Text for analysis Start Marker
Oleksiy Serhiyovych Horbunov (; born on 29 October 1961) is a Ukrainian film, television and stage actor. He has been named an Honored Artist of Ukraine (1991) and a People's Artist of Ukraine (2016).

Life and career
Oleksiy Gorbunov was born on 29 October 1961 in Kyiv. He spent his childhood in Rusanivka neighbourhood in Kyiv.

In 1978, immediately after graduating from high school he could not go to Kyiv Theatrical Institute because he was not a member of the Komsomol. In the years 1978 and 1979 he worked in the dressing room of the Lesya Ukrainka National Academic Theater of Russian Drama. In the theater, thanks to Ada Rogovtseva, he met with her husband, actor and his mentor Konstantin Stepankov.

In 1984 he graduated from the Kyiv National I. K. Karpenko-Kary Theatre, Cinema and Television University (in Konstantin Stepankov's course). Gorbunov began acting his first film, Unlabeled Cargo on the day he received his diploma.
Text for analysis End Marker
Data shown Start Marker
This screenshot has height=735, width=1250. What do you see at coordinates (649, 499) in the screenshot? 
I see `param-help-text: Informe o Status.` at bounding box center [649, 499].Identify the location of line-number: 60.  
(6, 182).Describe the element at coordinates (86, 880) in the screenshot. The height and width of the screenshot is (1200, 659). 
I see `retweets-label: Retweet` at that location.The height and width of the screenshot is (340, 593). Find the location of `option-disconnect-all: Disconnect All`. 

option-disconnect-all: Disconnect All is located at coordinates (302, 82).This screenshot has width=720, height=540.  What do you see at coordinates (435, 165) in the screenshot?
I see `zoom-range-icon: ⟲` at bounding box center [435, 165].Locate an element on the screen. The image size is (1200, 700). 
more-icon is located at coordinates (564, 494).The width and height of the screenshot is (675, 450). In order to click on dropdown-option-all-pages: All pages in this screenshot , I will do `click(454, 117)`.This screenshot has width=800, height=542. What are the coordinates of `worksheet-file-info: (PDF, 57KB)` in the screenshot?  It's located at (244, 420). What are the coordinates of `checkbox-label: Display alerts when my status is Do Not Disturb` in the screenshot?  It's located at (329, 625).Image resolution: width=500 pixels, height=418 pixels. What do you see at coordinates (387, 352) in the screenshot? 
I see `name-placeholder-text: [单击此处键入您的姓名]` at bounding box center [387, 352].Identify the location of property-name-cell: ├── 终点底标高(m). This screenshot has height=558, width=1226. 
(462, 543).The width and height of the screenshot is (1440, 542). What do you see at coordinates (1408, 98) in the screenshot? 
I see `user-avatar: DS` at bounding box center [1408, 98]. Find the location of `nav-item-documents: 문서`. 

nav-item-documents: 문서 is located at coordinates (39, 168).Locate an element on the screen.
Data shown End Marker
## Task goal
Answer these questions using the text about Oleksiy Horbunov.
(a) In what year was he named a People's Artist of Ukraine?
(b) Where did he work in 1978 and 1979?
(c) What was the first film he acted in?
You won't need the material here.

## Solution to this task
(a) 2016
(b) In the dressing room of the Lesya Ukrainka National Academic Theater of Russian Drama
(c) Unlabeled Cargo